Estimates of the human cost of François Duvalier’s fourteen years in power vary, but a consensus figure among historians is around thirty thousand Haitians killed by his government, at least three times that many forced into exile. Across the full dynasty, father and son together, the toll is estimated at sixty thousand. These are not abstract numbers. They are teachers shot at dusk on the Champ-de-Mars. They are union organizers vanished from a tap-tap. They are entire mulatto families in Jérémie ordered executed in 1964 in retaliation for the actions of one of their relatives in the diaspora. The diaspora itself, the great wave of Haitian doctors, engineers, teachers, and writers who left for Brooklyn, Montréal, Boston, Paris, and Kinshasa, is in part Duvalier’s grim creation.
After the Heart Failed
François Duvalier suffered for years from heart disease and diabetes, his health public theater of its own. In January 1971, the constitution was amended a final time to lower the age of presidential eligibility from forty to eighteen. On April 21, 1971, Duvalier died in the National Palace at age sixty-four. His nineteen-year-old son, Jean-Claude, was sworn in as President for Life within hours. The country he inherited was poorer, more frightened, and more cut off from the world than it had been when his father took the oath. “Baby Doc” would hold the office until February 1986, when a popular uprising and a quiet American airlift sent him to a long exile on the French Riviera. The Macoutes were officially disbanded in 1987. The damage they had done to the social trust of an entire country took longer to disband and, in many ways, has not.

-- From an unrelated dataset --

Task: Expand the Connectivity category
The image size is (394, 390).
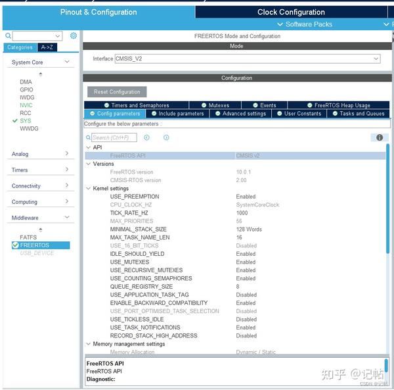Action: tap(40, 185)
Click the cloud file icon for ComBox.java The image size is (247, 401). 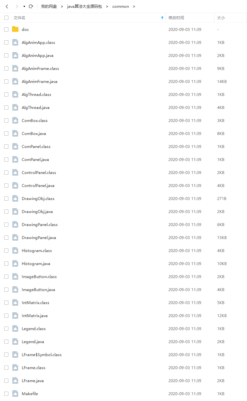(15, 133)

The HaitiPAM project tells Haiti’s story honestly, including the chapters that do not flatter us. François Duvalier is not a figure to be glamorized. He is a warning about what happens when real grievance is captured by a single man, when the language of liberation is welded to the machinery of terror, and when the sacred is dragged into the service of a cult of personality. He is also a reminder of why the Haitian people, again and again across two centuries, have refused to stop pushing back. That refusal is the story HaitiPAM was built to keep alive.